However important it may be for the lumberman, the miner, the wagon-maker, the railroad man, the house-builder,—for every industry,—that conservation should obtain, when all is said and done, conservation goes back in its directest application to one body in this country, and that is to the children. There is in this country no other movement except possibly the education movement—and that after all is in a sense only another aspect of the conservation question, the seeking to make the most of what we have—so directly aimed to help the children, so conditioned upon the needs of the children, so belonging to the children, as the conservation movement; and it is for that reason more than any other that it has the support of the women of the Nation.
CHAPTER X
AN EQUAL CHANCE
The American people have evidently made up their minds that our natural resources must be conserved. That is good, but it settles only half the question. For whose benefit shall they be conserved—for the benefit of the many, or for the use and profit of the few? The great conflict now being fought will decide. There is no other question before us that begins to be so important, or that will be so difficult to straddle, as the great question between special interest and equal opportunity, between the privileges of the few and the rights of the many, between government by men for human welfare and government by money for profit, between the men who stand for the Roosevelt policies and the men who stand against them. This is the heart of the conservation problem to-day.
The conservation issue is a moral issue. When a few men get possession of one of the necessaries of life, either through ownership of a natural resource or through unfair business methods, and use that control to extort undue profits, as in the recent cases of the Sugar Trust and the beef-packers, they injure the average man without good reason, and they are guilty of a moral wrong. It does not matter whether the undue profit comes through stifling competition by rebates or other crooked devices, through corruption of public officials, or through seizing and monopolizing resources which belong to the people. The result is always the same—a toll levied on the cost of living through special privilege.
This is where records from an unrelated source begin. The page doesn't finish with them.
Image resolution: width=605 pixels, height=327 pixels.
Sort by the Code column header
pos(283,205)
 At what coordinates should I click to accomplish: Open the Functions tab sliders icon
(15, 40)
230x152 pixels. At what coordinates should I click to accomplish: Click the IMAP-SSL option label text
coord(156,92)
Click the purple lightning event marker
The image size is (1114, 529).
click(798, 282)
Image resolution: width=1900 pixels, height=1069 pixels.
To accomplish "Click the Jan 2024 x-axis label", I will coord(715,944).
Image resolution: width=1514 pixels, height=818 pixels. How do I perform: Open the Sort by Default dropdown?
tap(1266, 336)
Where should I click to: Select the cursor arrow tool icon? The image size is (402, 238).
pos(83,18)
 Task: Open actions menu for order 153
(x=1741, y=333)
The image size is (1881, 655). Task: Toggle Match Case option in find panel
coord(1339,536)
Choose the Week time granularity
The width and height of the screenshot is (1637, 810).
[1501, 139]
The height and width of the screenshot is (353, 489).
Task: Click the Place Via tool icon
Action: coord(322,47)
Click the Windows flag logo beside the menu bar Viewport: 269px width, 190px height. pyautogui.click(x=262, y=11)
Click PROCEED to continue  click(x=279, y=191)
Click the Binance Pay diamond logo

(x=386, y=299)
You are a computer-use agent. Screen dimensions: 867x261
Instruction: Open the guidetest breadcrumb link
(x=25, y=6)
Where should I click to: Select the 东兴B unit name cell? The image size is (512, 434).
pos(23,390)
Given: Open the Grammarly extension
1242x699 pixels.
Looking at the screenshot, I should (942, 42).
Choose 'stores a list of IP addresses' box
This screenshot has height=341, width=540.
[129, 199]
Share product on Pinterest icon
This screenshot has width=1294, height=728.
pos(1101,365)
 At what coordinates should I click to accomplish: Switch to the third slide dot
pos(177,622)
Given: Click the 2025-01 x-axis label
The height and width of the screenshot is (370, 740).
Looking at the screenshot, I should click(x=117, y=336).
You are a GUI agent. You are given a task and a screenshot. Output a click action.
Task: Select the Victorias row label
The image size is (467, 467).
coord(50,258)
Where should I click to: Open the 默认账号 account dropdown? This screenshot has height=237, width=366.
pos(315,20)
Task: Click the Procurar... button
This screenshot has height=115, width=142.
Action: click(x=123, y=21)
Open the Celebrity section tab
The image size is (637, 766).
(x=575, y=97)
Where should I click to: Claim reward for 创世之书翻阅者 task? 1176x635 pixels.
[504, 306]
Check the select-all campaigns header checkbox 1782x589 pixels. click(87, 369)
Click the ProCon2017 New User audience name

The income of the average family in the United States is less than $600 a year. To increase the cost of living to such a family beyond the reasonable profits of legitimate business is wrong. It is not merely a question of a few cents more a day for the necessaries of life, or of a few cents less a day for wages. Far more is at stake—the health or sickness of little babies, the education or ignorance of children, virtue or vice in young daughters, honesty or criminality in young sons, the working power of bread-winners, the integrity of families, the provision for old age—in a word, the welfare and happiness or the misery and degradation of the plain people are involved in the cost of living.